Rightly placed, the parable explains the reception of the word of the kingdom in Israel during the Lord's earthly ministry — why that proclamation met the hard wayside, the stony ground that withers "when tribulation or persecution ariseth because of the word" (Matthew 13:21), and the thorns of "the care of this world, and the deceitfulness of riches" (Matthew 13:22), so that it largely failed to take root in the nation. The good ground is the believing remnant, he that "heareth the word, and understandeth it; which also beareth fruit" (Matthew 13:23) — the very marks of genuine kingdom discipleship in those who endure and enter. Read that way, every word of it is true and precious in its own place.

Take, too, the parable of the pearl of great price. A long tradition makes the merchant Christ and the pearl the church — the Body of Christ — for whom He "sold all that he had, and bought it" (Matthew 13:46), a beautiful picture, we are told, of Christ giving Himself for the church. But a parable the Lord expressly calls a "mystery of the kingdom of heaven" cannot be secretly about the Body of Christ, because the Body was not the subject of any parable at all. It was "hid in God" (Ephesians 3:9), "hid from ages and from generations" (Colossians 1:26), and revealed only later to Paul. The Lord did not disclose that secret on earth — "had they known it, they would not have crucified the Lord of glory" (1 Corinthians 2:8). So to find the church in the pearl is to do the very thing this study warns against: to read the mystery backward into a kingdom parable, splicing the two programs together at the exact point Christ kept them apart.

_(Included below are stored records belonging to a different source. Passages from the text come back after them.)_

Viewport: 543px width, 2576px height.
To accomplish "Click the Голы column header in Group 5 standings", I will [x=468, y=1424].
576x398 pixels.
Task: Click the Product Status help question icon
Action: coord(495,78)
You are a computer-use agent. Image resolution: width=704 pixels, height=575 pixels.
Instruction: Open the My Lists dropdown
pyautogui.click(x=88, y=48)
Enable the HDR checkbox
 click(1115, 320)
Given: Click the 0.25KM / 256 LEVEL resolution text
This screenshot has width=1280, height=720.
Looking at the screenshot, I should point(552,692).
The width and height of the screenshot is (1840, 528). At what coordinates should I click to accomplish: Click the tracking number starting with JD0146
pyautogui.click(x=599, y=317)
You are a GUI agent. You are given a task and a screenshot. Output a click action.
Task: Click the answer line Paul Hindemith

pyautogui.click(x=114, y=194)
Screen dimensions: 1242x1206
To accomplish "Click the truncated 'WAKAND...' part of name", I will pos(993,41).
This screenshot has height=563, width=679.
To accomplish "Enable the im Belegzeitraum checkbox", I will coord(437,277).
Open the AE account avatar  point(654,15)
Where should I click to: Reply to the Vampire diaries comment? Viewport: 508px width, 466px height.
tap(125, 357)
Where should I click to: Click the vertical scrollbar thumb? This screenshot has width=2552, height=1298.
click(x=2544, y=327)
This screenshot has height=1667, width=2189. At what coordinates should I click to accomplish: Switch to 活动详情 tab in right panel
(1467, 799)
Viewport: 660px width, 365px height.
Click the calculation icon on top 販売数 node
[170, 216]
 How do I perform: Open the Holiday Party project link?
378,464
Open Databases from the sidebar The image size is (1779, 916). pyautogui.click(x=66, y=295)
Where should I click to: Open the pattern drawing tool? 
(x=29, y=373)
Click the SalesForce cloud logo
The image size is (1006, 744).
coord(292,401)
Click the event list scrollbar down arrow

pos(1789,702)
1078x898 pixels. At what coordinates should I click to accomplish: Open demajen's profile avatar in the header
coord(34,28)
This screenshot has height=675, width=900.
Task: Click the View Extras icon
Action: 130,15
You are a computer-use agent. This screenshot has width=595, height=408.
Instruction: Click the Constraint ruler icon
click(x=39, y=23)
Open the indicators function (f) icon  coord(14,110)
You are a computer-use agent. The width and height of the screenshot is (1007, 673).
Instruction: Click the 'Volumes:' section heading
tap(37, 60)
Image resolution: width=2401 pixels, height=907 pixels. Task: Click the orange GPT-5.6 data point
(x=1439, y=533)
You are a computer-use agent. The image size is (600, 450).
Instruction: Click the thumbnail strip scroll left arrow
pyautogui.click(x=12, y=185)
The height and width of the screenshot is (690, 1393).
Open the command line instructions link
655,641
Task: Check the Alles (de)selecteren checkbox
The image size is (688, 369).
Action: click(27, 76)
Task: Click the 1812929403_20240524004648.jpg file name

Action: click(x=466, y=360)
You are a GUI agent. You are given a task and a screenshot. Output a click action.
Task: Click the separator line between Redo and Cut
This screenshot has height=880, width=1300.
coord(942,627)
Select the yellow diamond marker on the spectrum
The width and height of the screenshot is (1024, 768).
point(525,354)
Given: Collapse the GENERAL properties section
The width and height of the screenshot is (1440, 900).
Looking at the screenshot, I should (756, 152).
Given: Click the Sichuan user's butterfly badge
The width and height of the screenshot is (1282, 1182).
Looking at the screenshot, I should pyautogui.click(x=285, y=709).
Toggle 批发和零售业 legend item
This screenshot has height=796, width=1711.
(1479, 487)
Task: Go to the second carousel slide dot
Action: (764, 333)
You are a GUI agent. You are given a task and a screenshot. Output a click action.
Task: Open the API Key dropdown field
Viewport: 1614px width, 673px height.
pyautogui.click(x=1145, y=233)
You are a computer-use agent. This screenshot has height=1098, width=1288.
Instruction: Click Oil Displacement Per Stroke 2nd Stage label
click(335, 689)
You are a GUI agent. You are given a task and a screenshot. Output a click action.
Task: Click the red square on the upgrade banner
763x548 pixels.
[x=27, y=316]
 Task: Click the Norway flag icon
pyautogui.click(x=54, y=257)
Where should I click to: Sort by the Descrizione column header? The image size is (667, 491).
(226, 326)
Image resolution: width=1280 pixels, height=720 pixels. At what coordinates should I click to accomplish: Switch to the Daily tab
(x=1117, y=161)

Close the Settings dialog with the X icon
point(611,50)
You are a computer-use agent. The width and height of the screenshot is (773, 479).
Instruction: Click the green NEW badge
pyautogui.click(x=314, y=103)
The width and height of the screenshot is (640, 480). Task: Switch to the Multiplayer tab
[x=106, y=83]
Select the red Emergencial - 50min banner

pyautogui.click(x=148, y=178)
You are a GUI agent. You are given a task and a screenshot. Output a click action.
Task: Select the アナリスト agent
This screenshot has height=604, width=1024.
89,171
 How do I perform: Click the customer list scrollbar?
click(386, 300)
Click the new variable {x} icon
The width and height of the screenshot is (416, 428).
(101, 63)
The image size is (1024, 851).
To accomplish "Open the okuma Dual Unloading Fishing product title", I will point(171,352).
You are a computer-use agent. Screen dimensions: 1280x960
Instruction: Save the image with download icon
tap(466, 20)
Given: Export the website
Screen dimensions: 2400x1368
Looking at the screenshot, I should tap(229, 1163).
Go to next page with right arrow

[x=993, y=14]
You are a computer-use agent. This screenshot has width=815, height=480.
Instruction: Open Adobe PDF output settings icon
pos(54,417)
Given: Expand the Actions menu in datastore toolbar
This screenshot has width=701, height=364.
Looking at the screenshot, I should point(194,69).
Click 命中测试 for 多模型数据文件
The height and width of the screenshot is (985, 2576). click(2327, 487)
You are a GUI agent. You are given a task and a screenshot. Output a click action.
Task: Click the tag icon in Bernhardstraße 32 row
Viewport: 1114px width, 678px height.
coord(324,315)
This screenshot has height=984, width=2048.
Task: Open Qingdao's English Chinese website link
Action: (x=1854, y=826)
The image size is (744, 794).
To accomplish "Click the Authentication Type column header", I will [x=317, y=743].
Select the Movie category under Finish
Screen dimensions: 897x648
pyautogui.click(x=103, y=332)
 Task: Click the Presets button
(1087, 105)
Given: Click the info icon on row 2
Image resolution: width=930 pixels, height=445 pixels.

Rightly placed, the pearl belongs to "the kingdom of heaven" and teaches the surpassing worth of that coming kingdom — the treasure for which a man will gladly part with everything he owns to obtain it. That is precisely the cost of entrance the Lord pressed upon Israel: "whosoever he be of you that forsaketh not all that he hath, he cannot be my disciple" (Luke 14:33). Far from picturing the free grace given to the Body, the parable sets forth a kingdom term of entry — the wholehearted forsaking of all to gain the kingdom — which is one more proof that these parables belong to Israel's program and not to ours.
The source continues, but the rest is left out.